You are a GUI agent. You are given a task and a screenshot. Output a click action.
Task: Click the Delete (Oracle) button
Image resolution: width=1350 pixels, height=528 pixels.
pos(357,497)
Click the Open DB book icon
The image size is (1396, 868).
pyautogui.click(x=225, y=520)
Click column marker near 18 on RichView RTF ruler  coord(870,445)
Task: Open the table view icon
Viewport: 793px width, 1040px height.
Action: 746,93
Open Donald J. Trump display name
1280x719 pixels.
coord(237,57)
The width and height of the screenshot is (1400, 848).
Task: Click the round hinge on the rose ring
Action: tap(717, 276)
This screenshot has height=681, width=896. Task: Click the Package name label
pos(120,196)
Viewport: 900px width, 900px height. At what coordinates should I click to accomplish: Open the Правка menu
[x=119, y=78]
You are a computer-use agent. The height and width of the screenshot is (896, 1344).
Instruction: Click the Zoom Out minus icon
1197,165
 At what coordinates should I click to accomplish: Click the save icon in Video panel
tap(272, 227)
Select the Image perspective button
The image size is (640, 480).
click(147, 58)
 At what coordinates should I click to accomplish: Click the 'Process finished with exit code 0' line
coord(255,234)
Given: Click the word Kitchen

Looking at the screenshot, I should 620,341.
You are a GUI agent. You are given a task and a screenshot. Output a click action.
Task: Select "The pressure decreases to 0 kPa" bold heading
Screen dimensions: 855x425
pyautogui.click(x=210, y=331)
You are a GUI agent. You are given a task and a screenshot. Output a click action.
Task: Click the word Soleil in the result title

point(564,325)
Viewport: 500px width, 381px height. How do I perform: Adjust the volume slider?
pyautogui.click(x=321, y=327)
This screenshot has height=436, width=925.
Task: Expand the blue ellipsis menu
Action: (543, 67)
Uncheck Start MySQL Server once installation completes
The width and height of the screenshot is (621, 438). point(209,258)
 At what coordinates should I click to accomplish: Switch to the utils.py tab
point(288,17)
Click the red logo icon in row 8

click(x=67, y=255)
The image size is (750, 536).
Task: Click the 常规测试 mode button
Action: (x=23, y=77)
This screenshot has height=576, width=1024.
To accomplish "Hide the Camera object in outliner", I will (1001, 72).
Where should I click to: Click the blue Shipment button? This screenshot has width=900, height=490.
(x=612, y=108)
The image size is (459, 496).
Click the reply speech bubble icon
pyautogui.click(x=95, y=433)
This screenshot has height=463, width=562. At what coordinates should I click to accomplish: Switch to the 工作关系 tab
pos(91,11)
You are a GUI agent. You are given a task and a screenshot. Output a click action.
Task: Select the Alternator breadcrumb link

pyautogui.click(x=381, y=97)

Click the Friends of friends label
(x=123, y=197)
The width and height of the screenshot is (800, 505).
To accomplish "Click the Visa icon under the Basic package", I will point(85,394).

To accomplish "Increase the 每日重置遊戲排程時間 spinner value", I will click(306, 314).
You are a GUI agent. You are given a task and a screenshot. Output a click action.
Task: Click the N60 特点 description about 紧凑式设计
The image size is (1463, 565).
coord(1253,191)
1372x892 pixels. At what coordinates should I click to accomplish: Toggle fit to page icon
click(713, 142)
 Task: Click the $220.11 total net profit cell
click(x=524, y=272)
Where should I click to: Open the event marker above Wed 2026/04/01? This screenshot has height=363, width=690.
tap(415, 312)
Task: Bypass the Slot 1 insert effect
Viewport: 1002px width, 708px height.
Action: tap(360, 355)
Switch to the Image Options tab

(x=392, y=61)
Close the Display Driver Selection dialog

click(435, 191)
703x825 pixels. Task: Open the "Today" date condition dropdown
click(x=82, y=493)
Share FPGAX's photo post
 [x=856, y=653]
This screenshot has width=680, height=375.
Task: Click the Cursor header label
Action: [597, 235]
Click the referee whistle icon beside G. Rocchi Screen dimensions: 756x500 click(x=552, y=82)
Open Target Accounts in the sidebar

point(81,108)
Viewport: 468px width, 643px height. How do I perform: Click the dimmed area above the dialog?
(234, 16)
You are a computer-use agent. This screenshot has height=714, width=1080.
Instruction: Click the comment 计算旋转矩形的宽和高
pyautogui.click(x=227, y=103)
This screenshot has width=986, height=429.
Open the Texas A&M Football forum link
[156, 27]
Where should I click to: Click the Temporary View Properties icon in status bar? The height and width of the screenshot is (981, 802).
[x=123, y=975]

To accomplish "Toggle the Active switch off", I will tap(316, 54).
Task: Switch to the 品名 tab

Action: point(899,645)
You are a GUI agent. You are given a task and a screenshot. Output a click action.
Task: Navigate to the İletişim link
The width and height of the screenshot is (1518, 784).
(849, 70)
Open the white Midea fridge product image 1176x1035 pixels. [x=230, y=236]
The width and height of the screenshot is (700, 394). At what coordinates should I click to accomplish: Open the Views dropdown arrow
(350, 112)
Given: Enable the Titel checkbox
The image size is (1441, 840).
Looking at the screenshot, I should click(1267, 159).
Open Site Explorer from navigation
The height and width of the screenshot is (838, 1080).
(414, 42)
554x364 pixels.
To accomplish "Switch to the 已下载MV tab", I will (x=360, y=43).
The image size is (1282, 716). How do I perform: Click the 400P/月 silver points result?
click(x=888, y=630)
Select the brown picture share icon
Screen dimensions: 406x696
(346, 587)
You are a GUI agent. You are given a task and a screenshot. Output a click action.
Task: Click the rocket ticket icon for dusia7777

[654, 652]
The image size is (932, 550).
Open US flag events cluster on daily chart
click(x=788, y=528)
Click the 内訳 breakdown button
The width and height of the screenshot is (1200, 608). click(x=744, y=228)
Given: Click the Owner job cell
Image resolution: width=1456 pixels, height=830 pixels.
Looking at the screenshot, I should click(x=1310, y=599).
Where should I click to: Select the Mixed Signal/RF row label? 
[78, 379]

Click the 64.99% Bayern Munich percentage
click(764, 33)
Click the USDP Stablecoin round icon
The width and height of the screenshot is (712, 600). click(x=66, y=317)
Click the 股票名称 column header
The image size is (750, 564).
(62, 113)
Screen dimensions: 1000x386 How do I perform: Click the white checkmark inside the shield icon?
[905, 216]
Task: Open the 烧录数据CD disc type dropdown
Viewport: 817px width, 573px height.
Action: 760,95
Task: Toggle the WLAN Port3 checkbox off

☆ ☆ ☆ ☆ ☆

TASK DIRECTIONS: Begin at the first line of the records above and restate each line word for word, stopping after the line with "Task: Open the table view icon".

RESULT OF THE TASK:
You are a GUI agent. You are given a task and a screenshot. Output a click action.
Task: Click the Delete (Oracle) button
Image resolution: width=1350 pixels, height=528 pixels.
pos(357,497)
Click the Open DB book icon
The image size is (1396, 868).
pyautogui.click(x=225, y=520)
Click column marker near 18 on RichView RTF ruler  coord(870,445)
Task: Open the table view icon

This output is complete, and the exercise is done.